The real complication, however, was what to do about the house. Blubery suspected that he would not live to see his grandchild born (and how right he was), which meant that he did not know when he wrote his will whether it would be a boy or a girl. This mattered in Tudor times. A boy would need the house, as a base of operations from which to avoid annoying the King and in which he could eventually raise his own family. A girl, by contrast, would just live with her parents until she was married, after which she could move in with her husband and start spending his money instead. In such a case, what to do about the house? Remembering (one would like to believe) his chat with Edward Dudley between the bars of their cells, John Blubery put pen to parchment and wrote as follows:

“The chief mansion place of my land to my wife during her life and then to the child of my daughter, if it be a man child that she go withal and if it be not a man child that then this my chief place and residue of my lands at the disposition of William Lynch, to found a free school house for all the poor children of the town of Cranbrook aforesaid, after the decease of my wife and the schoolmaster to be chosen and admitted by the said William Lynch.”

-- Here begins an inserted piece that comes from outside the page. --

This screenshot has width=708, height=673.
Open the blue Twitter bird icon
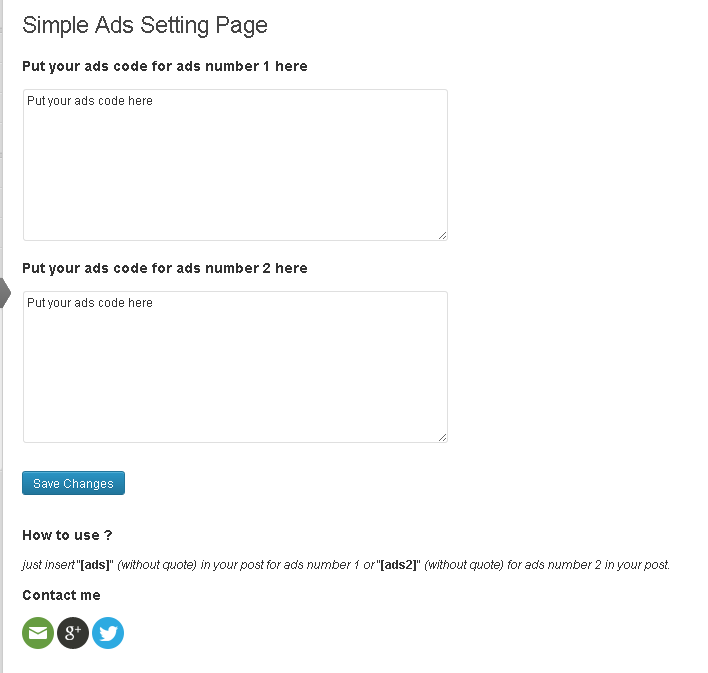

John Blubery died in 1517 and the decease of his wife occurred later the same year. The child with whom Joan Morris went turned out to be a girl and so William Lynch, a wealthy cloth merchant of the town, became trustee of the Blubery house and established a school in it, as his late friend had directed. The “poor children” of the will meant, of course, boys and it is ironic that, had Blubery’s own grandchild been a boy, none of them would have benefited from his posthumous largesse.

The school barely survived its first fifty years, when William Lynch’s grasping son Simon tried to take control of the property. Conversely, it would attract the patronage of Good Queen Bess, who granted the school its charter and appointed the first Governors. Queen Elizabeth’s Free Grammar School, as it became known, would fall into near-decay in the eighteenth century, from which the only legacy was the re-built school house. It was resuscitated spectacularly in the nineteenth century, only to be bankrupted by successive headmasters and be saved by the County Council at the cost of its independence and of its name, which in 1910 was changed to the prize-winningly insipid Cranbrook School.

It is a chequered story, five hundred years in the telling, which reflects, in its ups and downs, the character of the man who started it all. John Blubery was a nouveau riche civil servant, with sticky fingers, a criminal record and a wayward daughter but he was also the man to whom generations of Cranbrook boys (and, since the ‘seventies, girls) have owed their education. King Henry VII might not have liked him very much but to some of us he is a hero.